Was blieb also Eleonore übrig, als sich "privat" zu rächen und die Nebenbuhlerin umzubringen? Wohlwollende Biografen verweisen zwar darauf, daß sie sich schwerlich persönlich zu Rosemond begeben und die vor die Wahl stellen konnte: "Dolch (bei Körner: für die Kinder) oder Gift?", weil sie doch selber unter Hausarrest stand; aber da hätte es wohl Mittel und Wege gegeben, das durch Dritte besorgen zu lassen. Tatsache ist, daß "die schöne Rosamunde" 1176 ganz plötzlich "erkrankte" und verstarb, und da sie weder schwanger war noch an Altersschwäche litt (sie dürfte Mitte 20 gewesen sein - genau wissen wir es nicht) ist das schon etwas merkwürdig. Volkes Stimme glaubte jedenfalls an eine Vergiftung; für die Engländer war die brave Rosemond Clifford eine der ihren, die von der bösen, ausländischen Königin ermordet wurde (dabei waren beide gleichermaßen Normanninnen :-), und Körner glaubte das auch. Und Dikigoros? Er weiß es nicht, aber ausschließen würde er gar nichts; sicher erscheint ihm nur, daß es sich so, wie Körner es darstellt, nicht gewesen sein kann, weder vom Ablauf der Handlung noch von der Motivation der Handelnden her - wobei er sich natürlich nicht vollständig in die Gedankenwelt einer Frau hinein versetzen kann, die in einer Lage war wie Eleonore von Aquitanien. Allerdings glaubt er nicht, daß eine Frau, der die Nebenbuhlerin androht, ihre Kinder zu ermorden, "freiwillig" Gift nimmt im Vertrauen darauf, daß die Kinder dann verschont werden - sie hätte sich doch denken können, daß die nach ihrem Tode erst recht umgebracht werden. Daß dies nicht geschah, ist in Dikigoros' Augen der einzige - aber wesentliche - Punkt, der gegen ein Mordkomplott Eleonores spricht. (Es sei denn, sie hätte geglaubt, daß sie auch Rosemonds Kinder um den Finger wickeln könnte, aber das ist pure Spekulation.)

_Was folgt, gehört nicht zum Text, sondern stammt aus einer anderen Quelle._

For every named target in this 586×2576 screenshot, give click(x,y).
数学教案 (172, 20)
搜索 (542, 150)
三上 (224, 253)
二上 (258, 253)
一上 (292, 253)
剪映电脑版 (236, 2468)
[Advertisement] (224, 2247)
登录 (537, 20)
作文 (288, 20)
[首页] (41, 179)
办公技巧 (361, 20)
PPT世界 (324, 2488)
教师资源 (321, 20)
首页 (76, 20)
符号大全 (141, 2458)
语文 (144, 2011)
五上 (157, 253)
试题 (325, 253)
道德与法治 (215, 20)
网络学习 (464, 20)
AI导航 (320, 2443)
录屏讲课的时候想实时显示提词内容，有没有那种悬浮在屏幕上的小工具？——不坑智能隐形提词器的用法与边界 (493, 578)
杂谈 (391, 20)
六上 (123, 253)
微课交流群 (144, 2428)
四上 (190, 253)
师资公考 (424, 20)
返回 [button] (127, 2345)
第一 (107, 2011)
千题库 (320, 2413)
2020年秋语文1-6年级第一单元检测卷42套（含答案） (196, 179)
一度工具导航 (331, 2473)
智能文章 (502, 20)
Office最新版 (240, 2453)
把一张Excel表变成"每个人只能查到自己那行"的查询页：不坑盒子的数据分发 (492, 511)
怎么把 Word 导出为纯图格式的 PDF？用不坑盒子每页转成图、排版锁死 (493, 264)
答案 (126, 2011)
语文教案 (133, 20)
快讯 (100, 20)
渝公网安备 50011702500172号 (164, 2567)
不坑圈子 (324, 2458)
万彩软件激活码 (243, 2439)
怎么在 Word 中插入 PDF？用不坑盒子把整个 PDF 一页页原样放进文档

Ja, die Frauen, vor allem die Königinnen, hatten es dem jungen, schwärmerischen Carl Theodor angetan, und seine besondere Verehrung galt nicht etwa seiner Landesmutter, der Königin von Sachsen, sondern der Königin Luise von Preußen, seinem "Racheengel", seinem "Heil'genbild für den gerechten Krieg". Dikigoros ist schleierhaft, wie die zu solcher Berühmtheit gelangen konnte - aber wahrscheinlich hatte sie das nicht zuletzt Körner zu verdanken. Gerächt hat sie niemanden, geschweige denn militärisch, und daß sie sich Napoléon Bonaparte persönlich zu Füßen geworfen habe, um Preußen zu retten, dürfte auch ein Gerücht gewesen sein - und selbst wenn es so gewesen wäre, hätte sie damit jedenfalls nichts Entscheidendes erreicht. Aber die Menschen haben nun mal von je her ein besonderes Bedürfnis nach weiblichen Heilsbringern; und dieses Bedürfnis hat - wie "Lady Di" oder "Mutter Theresa" zeigen - sowohl das 19. Jahrhundert im allgemeinen als auch die Befreiungskriege im besonderen überlebt. (Nur daß man im 20. Jahrhundert als Schönredner, -dichter und -sänger halt nicht mehr Theodor Körner hieß, sondern Elton John :-)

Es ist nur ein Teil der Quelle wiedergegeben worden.